Discussion in 'Mac - General discussion' started by fsr7860, Nov 11, 2008.

  1. fsr7860

    fsr7860 Member

    Joined:
    Dec 15, 2007
    Messages:
    16
    Likes Received:
    0
    Trophy Points:
    11
    Hi i have a intel macbook with 80Gb hard drive runing tiger and i dont want to spend the money to buy lepord so i made a partition of my hard drive of 30 GB and installed rEFIT and took my CD of windows XP and installed the set up files on the hard drive. but when i selected my partition of the hard drive with my windows files installed it said i was missing a file: <Windows Root>/system32/hal.dll. and it said to reinstall the start up files again i have done that 3 times and still i have had the same problem if anybody has an ideas please tell me your ideas.

    thanks
     
  2. MrPuffin

    MrPuffin Regular member

    Joined:
    Aug 13, 2007
    Messages:
    231
    Likes Received:
    0
    Trophy Points:
    26
    macs use EFI which is not supported by windows xp
    windows xp requires Bios to run. Bootcamp when partitioning your HD installs Bios emulation allowing you to run XP

    Vista supports EFI so you dont have to have bootcamp

    the Best thing to do is set your clocks back to probly july or august of 07 then download bootcamp beta for tiger from a torrent then just partition your disc using that then install xp

    if you have any more questions feel free to ask i think that sums it up
    hope that helps The Original Mr PuFiN
     
  3. MrPuffin

    MrPuffin Regular member

    Joined:
    Aug 13, 2007
    Messages:
    231
    Likes Received:
    0
    Trophy Points:
    26
    okay i just found something that will probly work for windows i have to do it to get linux to run on my macbook

    1 download rEFIt iso one
    2 extract then mount in finder
    3 get a hfs formated usb or a blank cd
    4 if using cd burn the image to the cd if using cd skip to step 6
    4a if using usb drive copy all files in the image from finder to root of the drive
    5 navigate on the usb to efi/rEFIt folder and open enable.sh in the terminal located in /applications/utillities/terminal.app
    6 restart computer and hold down alt/option key till you get the list
    choose the drive you put rEFIt on
    7 DONT CHOOSE WINDOWS YET scroll over to partition tool and it may ask if you want to rebuild mbr with y/n type y then press any key it will exit shut down computer remove usb and turn back on
    8 choose windows and it should work


    *note you dont have to use usb since you have refit installed on your mac partition that is just the steps i used for a hd without mac installed on it for linux


    *also this is untested with windows but have tested it with linux and that works im going to be installing windows on the drive also so i will give you an update if it works or not


    Hope That Helps
    The Original Mr PuFiN
     
  4. susieqbbb

    susieqbbb Guest

    i tried refit and all it did was lockout my hard drive.

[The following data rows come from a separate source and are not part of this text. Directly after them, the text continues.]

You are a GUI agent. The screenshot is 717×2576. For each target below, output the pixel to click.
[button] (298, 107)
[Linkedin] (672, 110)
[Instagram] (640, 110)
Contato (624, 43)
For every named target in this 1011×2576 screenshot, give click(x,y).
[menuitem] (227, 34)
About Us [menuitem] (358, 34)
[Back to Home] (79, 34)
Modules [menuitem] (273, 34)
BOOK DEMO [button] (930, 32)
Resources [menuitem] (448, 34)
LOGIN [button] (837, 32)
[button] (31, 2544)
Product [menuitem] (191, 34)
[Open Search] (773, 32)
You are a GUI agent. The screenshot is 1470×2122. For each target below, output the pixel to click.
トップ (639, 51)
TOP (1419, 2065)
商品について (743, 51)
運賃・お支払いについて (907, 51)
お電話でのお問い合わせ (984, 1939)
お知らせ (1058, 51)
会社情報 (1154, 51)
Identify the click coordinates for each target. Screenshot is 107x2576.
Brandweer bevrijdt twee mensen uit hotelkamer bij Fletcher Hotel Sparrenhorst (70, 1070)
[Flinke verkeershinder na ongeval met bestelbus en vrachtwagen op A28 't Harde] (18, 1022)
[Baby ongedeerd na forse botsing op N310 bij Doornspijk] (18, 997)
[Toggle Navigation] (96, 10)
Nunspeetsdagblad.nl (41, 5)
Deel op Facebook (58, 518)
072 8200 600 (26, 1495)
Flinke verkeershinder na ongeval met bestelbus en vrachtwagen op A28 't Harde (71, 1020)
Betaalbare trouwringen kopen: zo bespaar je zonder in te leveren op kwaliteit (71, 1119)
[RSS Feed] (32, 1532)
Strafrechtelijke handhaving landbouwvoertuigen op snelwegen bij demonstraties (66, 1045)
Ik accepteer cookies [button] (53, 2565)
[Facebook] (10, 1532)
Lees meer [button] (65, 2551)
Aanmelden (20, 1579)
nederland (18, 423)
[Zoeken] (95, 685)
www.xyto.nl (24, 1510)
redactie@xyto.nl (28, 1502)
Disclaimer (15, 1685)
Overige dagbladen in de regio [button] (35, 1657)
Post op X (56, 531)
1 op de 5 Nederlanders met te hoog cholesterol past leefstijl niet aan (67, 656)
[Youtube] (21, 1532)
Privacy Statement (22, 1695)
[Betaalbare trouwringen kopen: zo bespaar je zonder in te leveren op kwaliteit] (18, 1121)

    Upgrade to leopard more stable.

    the bootcamp beta expires so it wont do you much good there.


     
  5. MrPuffin

    MrPuffin Regular member

    Joined:
    Aug 13, 2007
    Messages:
    231
    Likes Received:
    0
    Trophy Points:
    26
    The boot camp beta is expired but if you download it from a torrent then set your clock back to before the expireation of the boot camp beta

    But I still recommend that you upgrade to leopard as it I more stable and it not any thing like vista for compatibility and speed it actualy run faster than tiger and runs ppc apps better (assuming your using a intel mac)
     
  6. bass_hit

    bass_hit Regular member

    Joined:
    Mar 26, 2007
    Messages:
    336
    Likes Received:
    0
    Trophy Points:
    26
    If you're gonna put Windows on the thing, do it right.

    Get Leopard. It's worth it. You get the Windows Support you need built-in, Time Machine for backups (a MUST), etc. etc. (something about 300+ new features or whatever).

    If you just need windows to tinker around, then I'd also recommend just trying a beta of VirtualBox. Neat.